Un giorno dovrò mettermi dietro a fare una bella ricerca su fonti originali riguardo ai rapporti diplomatici tra la Serbia e quello che per la stampa internazionale è diventato il “Kurdistan”, etichetta che generalmente indica solo la branca siriana del PKK entrata in conflitto con Ankara per questioni territoriali e non etnico-religiose.

Finora avevo sentito parlare di curdi in serbo solo nella micidiale Svedok dei Beogradski Sindikat, un “tributo” ad Arkan nel quale la biografia della “Tigre” comincia con lui in Germania a “fare l’imbianchino coi turchi e dormire coi curdi”.

Tuttavia circa un anno fa mi ero imbattuto nell’annuncio dell’apertura di una ambasciata serba nel Kurdistan iracheno, da parte dell’ambasciatore Uroš Balov: “Abbiamo un ottimo rapporto col Kurdistan e stiamo prendendo in considerazione l’idea di aprire un consolato serbo qui”, avrebbe dichiarato il diplomatico a “Kurdistan24” durante la sua visita a Erbil.

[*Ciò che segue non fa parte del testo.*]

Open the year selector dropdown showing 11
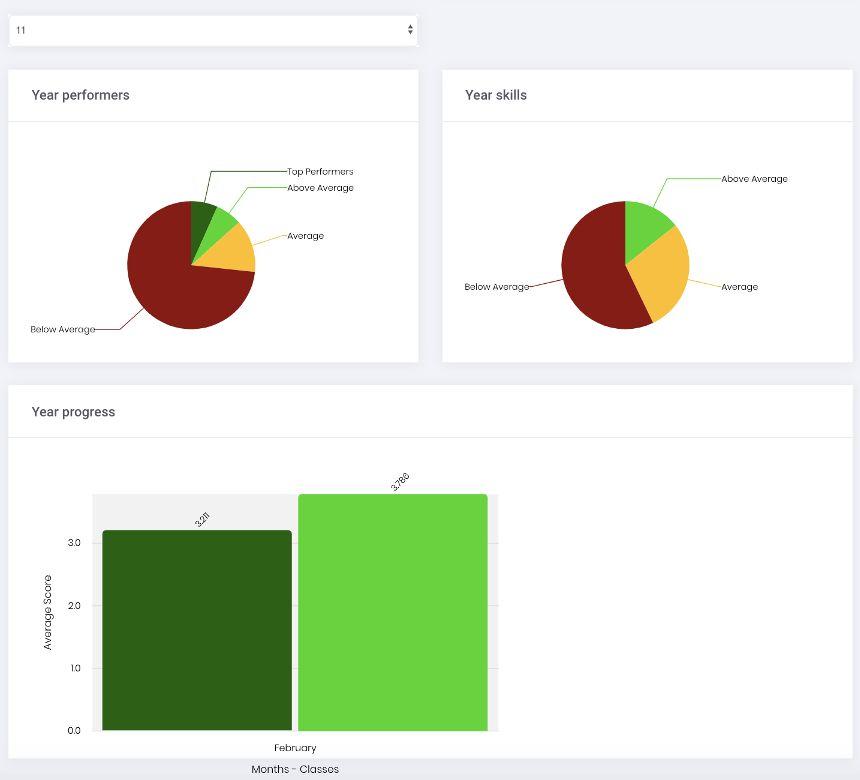(x=213, y=30)
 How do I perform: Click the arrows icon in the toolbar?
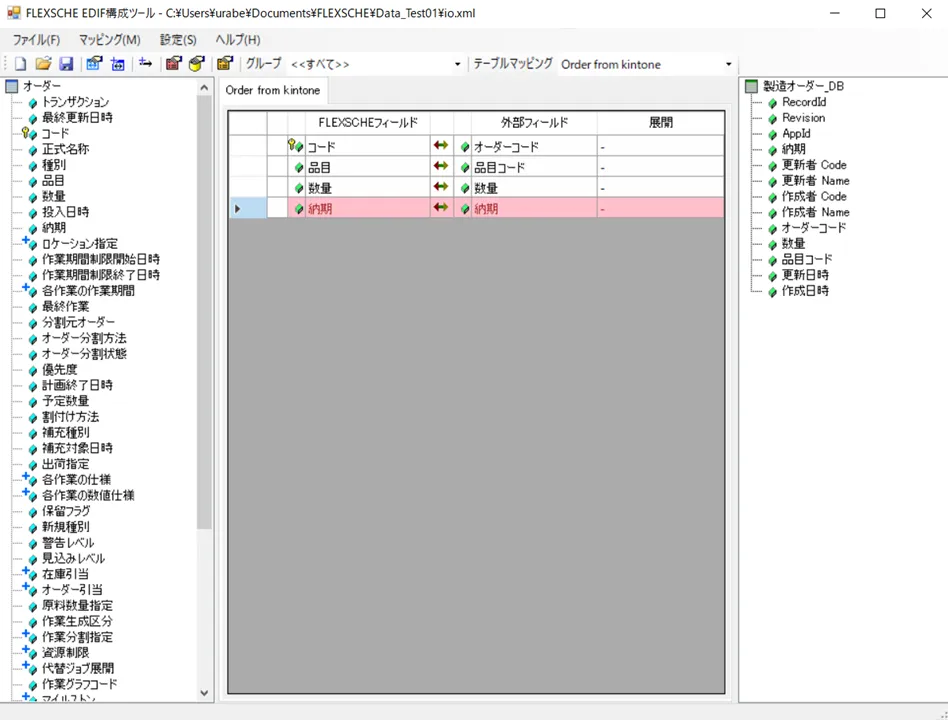click(145, 64)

Poi pare non se ne sia fatto nulla, in ogni caso dal web giungono segnali contrastanti: nel 2017, per esempio, Belgrado ha autorizzato l’estradizione verso Ankara di un richiedente asilo curdo (Cevdet Ayaz) condannato a quindici anni di reclusione per il suo attivismo. L’iniziativa è stata condannata dal Comitato Anti-Tortura delle Nazioni Unite (la Serbia ha sottoscritto la convenzione nel 1987) ma a quanto pare sembra rientrare in una politica di apertura del presidente Vučić nei confronti della Turchia, soprattutto dal punto di vista commerciale (l’estradizione peraltro seguì di poco una visita ufficiale di Erdoğan a Belgrado).

Questo giusto per dire che non sempre il “nemico del mio nemico” è un amico, specialmente nel campo delle relazioni internazionali e della geopolitica.